Je vais vous parler aujourd’hui d’une chose que j’ai déjà évoquée, mais qui n’a pas fait l’objet d’un message, un trait de caractère important de notre Père céleste : c’est la discrétion.

Ah, on ne peut pas dire qu’il  s’adresse à nous d’une manière magistrale (comme il pourrait le faire d’ailleurs). Il ne se révèle pas comme un général devant son armée. Il vient se révéler à une personne en particulier, choisie, mise à l’écart dans un lieu à part ;

À Moïse, il lui dit seul à seul sur le Mont Sinaï : « Lorsque j’écarterai ma main, tu me verras par-derrière, mais mon visage ne pourra pas être vu. »(Exode 33 :23).

Cette particularité de se dévoiler caché, secret n’est pas unique, elle se retrouve bien-sûr chez son fils Jésus-Christ.

Contrairement à l’opinion la plus répandue, Jésus de Nazareth ne voulait pas qu’on le remarque spécialement.

  -Après avoir donné les clés du royaume à Pierre, Jésus «recommanda aux disciples de ne dire à personne qu'il était le Christ ».

  -Après le miracle de la transfiguration, Jésus commanda aux disciples : « Ne parlez à personne de cette vision ».

  -A un autre moment, Jésus demanda à ceux qui reçoivent un miracle de n’en parler à personne, de se rendre vers le sacrificateur, en toute discrétion ; où de prendre garde que personne ne le sache.

  -Dès qu’il y avait un mouvement de foule, et qu’il se sentait menacé, voilà Jésus, fuyait au milieu d’elle, plutôt que de l’affronter en manifestant son autorité et sa force.

  -Il s’asseyait pour parler plutôt que de monter sur un toit et de prêcher fort.

  -Il se tenait à l’extérieur des villes, dans des endroits déserts pour recevoir ceux qui le cherchent (Marc 1 :45) ;

  -Il nous demande d’aller seul dans notre chambre pour prier et là dans le secret, il nous affirme que Dieu le Père entendra notre besoin.

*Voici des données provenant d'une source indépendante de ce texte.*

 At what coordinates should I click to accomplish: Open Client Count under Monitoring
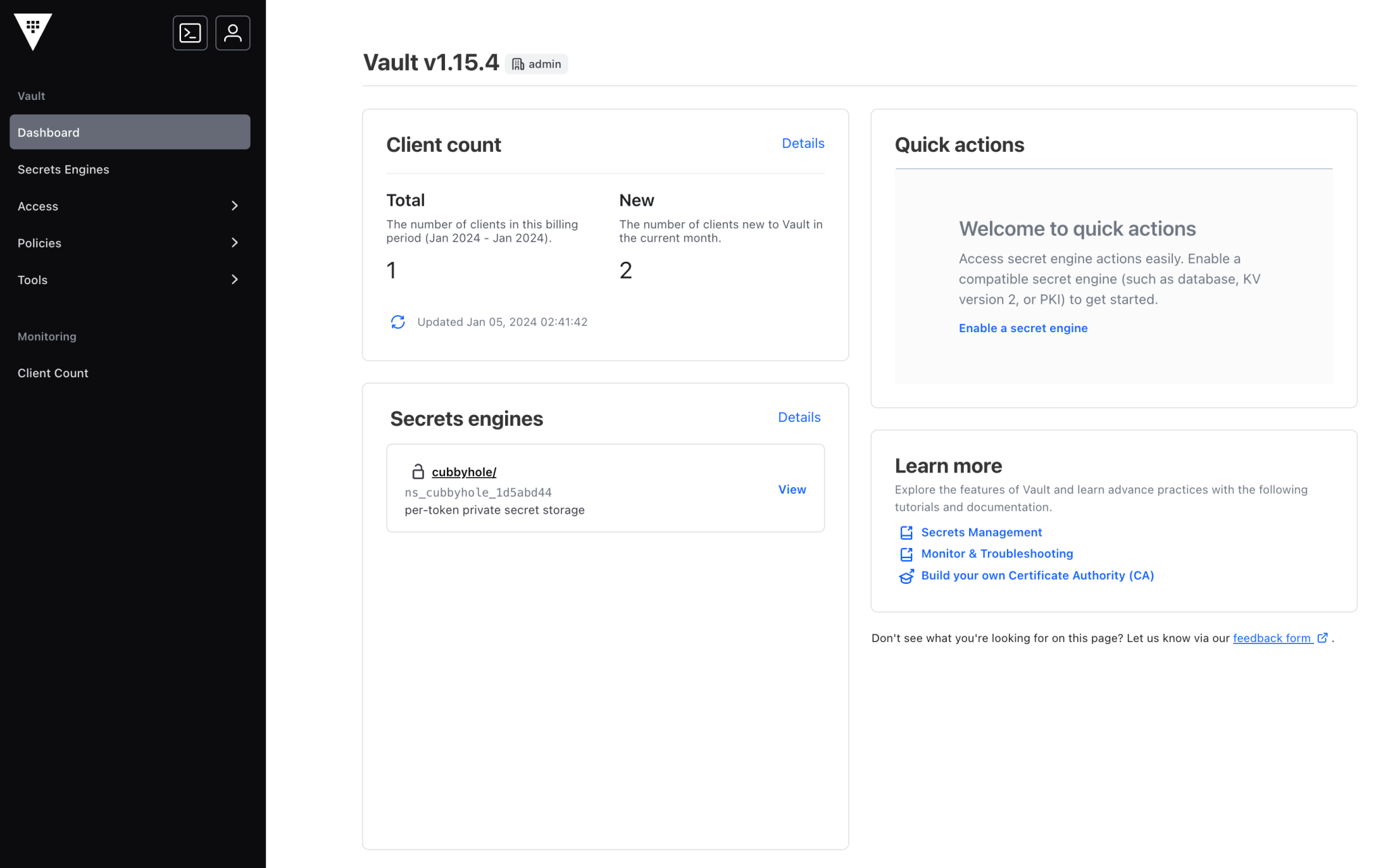tap(53, 373)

  -A la foule qui a été guérie «  il leur recommande sévèrement de ne pas le faire connaitre ».

  -Après la résurrection, il se présente à deux disciples sur le chemin d’Emmaüs, sans chercher à se faire remarquer par eux. Toujours la même discrétion en arrière-plan.

  -« Et quand des pharisiens demandent à Jésus quand viendrait le royaume de Dieu. Il leur répond: Le royaume de Dieu ne vient pas de manière à frapper les regards ».

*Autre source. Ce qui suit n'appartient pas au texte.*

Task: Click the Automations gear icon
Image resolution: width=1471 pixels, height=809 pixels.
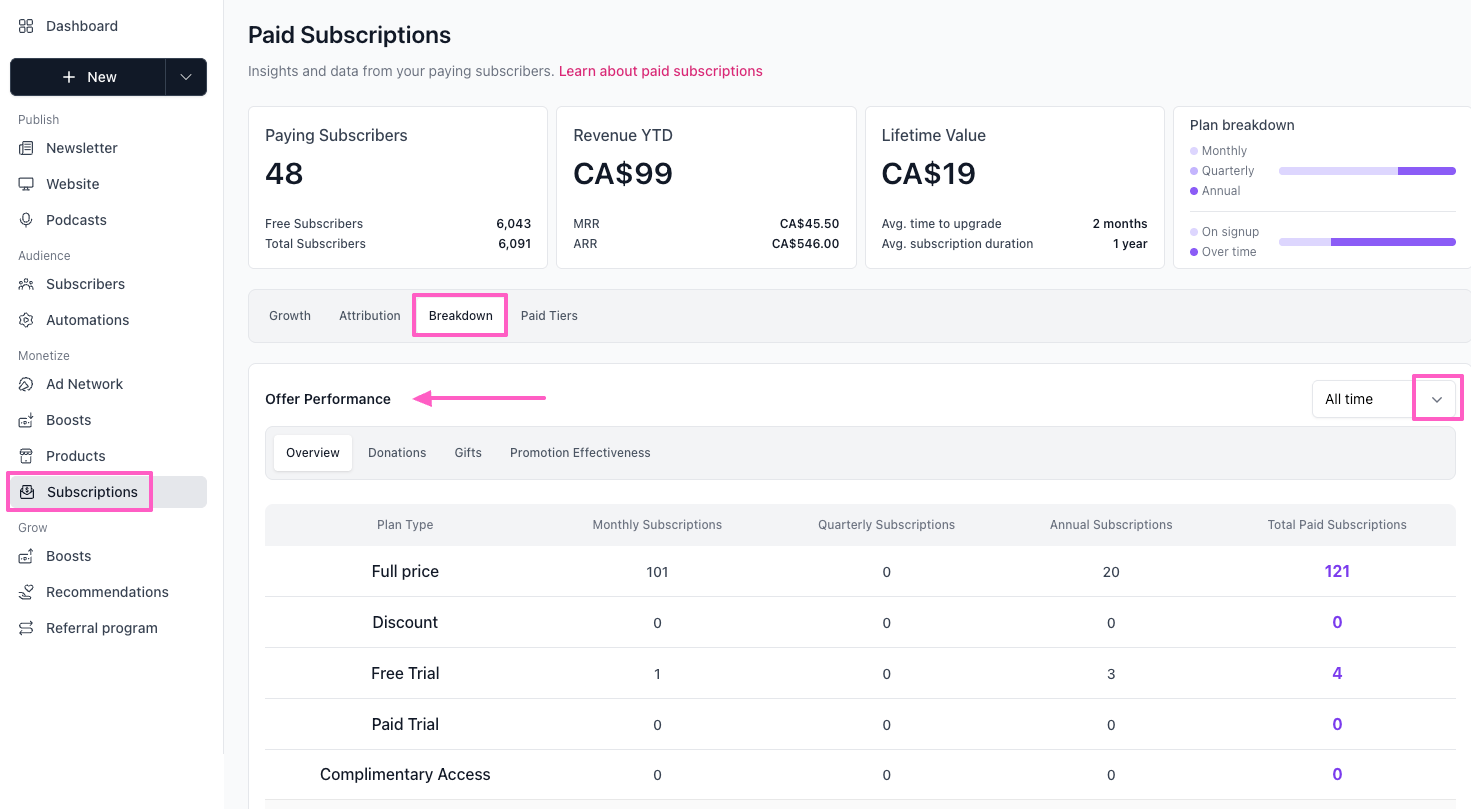Action: point(26,320)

Eh oui, le royaume de Dieu n’attire pas l’attention, il passe le plus souvent inaperçu, sans se faire remarquer.

D’ailleurs c’est un immense quiproquo: parmi tous ceux qui le prêche, très peu le voit ou le connaisse.

De plus, Jésus faisait référence à Esaïe, prophète d’Israël pour confirmer sa position. Il citait les Écritures : Esaïe chapitre 42 

« Voici mon serviteur que je soutiendrai, mon élu en qui mon âme prend plaisir. J’ai mis mon esprit sur lui, il annoncera la justice aux nations. » Et là, on s’attend à lire la suite… qu’il annoncera la justice partout en la prêchant en étant accompagné de bruits de tonnerres,  d’acclamations, d’une effervescence généralisée, tout le monde le verra… Eh bien non, la suite de la prophétie dit : 

« Il ne criera point, il n'élèvera point la voix, Et ne la fera point entendre dans les rues. »

Dieu le Père, quand il envoie des anges nous réveiller, nous sortir de notre torpeur, il ne nous crie pas dessus. Nous n’entendons pas sa parole résonner et percer nos tympans. Non, il vient dans la douceur, dans une discrétion totale nous chuchoter à l’oreille, murmurer à notre cœur, susurrer ses intentions intérieurement.

Celui qui est à proximité de nous, ne sait généralement pas ce qui nous arrive.

Il voit nos yeux scintiller, nos larmes de tristesse couler pour être remplacées par celles de la joie, et tout ça, sans savoir d’où provient la source de toutes ces émotions.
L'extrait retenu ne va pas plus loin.